<<<<
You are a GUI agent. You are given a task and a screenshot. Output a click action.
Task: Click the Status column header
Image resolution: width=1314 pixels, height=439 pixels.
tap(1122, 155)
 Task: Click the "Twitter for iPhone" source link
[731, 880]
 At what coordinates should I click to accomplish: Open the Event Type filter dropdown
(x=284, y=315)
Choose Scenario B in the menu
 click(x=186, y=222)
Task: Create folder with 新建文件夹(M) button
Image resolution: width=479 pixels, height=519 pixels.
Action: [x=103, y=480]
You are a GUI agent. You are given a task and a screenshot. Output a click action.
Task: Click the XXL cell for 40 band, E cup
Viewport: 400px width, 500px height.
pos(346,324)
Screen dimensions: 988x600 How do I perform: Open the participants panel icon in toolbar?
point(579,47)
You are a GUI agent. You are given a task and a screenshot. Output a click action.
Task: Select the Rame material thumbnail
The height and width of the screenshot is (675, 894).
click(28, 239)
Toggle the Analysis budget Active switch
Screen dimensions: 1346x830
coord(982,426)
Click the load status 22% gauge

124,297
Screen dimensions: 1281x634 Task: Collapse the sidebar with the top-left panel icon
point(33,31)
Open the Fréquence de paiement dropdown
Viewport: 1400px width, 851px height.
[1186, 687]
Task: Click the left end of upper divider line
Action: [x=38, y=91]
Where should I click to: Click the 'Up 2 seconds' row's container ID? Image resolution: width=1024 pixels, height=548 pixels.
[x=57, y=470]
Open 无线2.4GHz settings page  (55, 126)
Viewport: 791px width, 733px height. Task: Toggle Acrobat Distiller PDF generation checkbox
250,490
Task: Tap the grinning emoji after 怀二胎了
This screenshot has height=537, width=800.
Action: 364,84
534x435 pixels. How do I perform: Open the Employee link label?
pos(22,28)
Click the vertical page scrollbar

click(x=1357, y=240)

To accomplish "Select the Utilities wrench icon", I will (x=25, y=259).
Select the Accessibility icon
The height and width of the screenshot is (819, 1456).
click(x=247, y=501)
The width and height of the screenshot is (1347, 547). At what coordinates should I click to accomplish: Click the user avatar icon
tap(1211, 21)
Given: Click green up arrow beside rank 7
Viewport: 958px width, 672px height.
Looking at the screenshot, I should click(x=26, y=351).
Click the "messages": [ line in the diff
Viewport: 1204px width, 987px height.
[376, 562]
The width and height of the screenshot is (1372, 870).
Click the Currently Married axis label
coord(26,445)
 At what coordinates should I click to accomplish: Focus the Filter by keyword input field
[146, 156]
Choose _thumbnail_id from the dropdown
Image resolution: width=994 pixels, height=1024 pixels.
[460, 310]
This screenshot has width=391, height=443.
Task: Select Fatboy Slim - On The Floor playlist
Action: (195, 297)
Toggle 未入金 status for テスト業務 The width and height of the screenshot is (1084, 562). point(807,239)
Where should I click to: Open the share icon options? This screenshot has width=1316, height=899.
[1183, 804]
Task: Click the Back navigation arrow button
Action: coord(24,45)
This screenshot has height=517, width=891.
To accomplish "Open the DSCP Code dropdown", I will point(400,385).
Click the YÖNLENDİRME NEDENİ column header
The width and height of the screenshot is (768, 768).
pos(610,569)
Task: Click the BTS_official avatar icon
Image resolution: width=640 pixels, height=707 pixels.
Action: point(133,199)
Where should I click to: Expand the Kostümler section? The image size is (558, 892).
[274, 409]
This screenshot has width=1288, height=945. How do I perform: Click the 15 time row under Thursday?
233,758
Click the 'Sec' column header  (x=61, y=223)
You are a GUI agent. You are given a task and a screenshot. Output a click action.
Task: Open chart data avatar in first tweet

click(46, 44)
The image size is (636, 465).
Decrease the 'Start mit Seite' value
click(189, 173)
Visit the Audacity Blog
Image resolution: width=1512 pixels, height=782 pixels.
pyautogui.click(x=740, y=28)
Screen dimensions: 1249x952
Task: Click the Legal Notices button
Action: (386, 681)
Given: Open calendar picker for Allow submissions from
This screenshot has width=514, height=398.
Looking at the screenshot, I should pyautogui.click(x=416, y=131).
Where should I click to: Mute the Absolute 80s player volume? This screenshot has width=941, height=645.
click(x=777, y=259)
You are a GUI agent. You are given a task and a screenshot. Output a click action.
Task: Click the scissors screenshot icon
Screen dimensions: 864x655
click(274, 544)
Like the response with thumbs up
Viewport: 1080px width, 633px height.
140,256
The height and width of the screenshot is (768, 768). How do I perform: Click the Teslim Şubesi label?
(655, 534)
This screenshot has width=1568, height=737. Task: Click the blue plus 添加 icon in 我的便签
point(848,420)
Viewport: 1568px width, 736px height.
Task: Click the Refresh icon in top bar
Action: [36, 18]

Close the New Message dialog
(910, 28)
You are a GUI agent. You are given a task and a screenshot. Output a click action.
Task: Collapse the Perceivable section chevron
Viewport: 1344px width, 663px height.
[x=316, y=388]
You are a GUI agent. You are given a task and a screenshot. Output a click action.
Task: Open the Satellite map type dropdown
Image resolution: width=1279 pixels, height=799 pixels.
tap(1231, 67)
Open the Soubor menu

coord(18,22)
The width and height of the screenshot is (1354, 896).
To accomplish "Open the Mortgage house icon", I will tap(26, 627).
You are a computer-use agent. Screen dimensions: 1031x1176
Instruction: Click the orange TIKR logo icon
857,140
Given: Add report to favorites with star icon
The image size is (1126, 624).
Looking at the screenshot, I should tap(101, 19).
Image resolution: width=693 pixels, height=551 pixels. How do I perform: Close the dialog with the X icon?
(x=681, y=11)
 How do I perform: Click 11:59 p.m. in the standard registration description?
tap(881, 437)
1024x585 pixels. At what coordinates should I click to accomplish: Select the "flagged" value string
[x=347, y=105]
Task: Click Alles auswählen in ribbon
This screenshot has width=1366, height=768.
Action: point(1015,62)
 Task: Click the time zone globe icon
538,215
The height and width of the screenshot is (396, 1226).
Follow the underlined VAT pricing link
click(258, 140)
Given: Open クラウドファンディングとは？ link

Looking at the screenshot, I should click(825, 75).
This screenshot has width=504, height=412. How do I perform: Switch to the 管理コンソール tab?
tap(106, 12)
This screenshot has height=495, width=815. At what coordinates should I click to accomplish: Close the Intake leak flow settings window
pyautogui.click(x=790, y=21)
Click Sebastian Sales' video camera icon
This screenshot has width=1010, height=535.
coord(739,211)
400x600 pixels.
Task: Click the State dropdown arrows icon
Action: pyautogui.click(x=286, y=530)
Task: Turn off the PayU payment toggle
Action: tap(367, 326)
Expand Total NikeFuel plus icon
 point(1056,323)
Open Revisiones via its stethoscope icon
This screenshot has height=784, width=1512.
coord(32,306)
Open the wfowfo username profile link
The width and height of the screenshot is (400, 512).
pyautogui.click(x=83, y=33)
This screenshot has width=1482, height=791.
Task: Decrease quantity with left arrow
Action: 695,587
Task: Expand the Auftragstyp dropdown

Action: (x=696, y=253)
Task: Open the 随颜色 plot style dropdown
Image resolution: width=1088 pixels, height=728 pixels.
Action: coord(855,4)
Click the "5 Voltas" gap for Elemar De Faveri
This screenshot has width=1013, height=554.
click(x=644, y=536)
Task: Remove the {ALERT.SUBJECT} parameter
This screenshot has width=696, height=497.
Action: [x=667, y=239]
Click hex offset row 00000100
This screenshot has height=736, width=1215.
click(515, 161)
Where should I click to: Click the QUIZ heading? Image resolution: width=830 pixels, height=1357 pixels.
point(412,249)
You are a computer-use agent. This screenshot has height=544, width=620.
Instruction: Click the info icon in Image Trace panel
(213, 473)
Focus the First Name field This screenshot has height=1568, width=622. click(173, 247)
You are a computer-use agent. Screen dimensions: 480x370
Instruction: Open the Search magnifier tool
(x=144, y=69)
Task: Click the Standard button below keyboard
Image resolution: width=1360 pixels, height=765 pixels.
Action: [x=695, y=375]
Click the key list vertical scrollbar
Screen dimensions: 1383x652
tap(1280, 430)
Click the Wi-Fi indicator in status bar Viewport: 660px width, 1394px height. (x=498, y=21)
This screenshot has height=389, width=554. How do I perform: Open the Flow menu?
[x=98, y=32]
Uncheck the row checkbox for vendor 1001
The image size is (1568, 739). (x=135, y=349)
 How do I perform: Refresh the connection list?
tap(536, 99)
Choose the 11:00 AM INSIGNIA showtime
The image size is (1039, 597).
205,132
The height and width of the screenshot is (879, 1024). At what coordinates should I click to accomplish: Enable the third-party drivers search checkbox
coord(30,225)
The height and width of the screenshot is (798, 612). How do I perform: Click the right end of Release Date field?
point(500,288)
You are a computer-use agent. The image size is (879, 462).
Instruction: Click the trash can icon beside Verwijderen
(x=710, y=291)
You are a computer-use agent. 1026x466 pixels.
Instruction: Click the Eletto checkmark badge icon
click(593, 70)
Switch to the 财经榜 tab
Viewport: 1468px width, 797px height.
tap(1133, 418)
>>>>
▶ [Assignment]
Repeat exactly the lines above from the one with "Instruction: Open the Search magnifier tool" up to and including the one with "Click the Wi-Fi". No other line belongs in the reply.

▶ [Answer below]
Instruction: Open the Search magnifier tool
(x=144, y=69)
Task: Click the Standard button below keyboard
Image resolution: width=1360 pixels, height=765 pixels.
Action: [x=695, y=375]
Click the key list vertical scrollbar
Screen dimensions: 1383x652
tap(1280, 430)
Click the Wi-Fi indicator in status bar Viewport: 660px width, 1394px height. (x=498, y=21)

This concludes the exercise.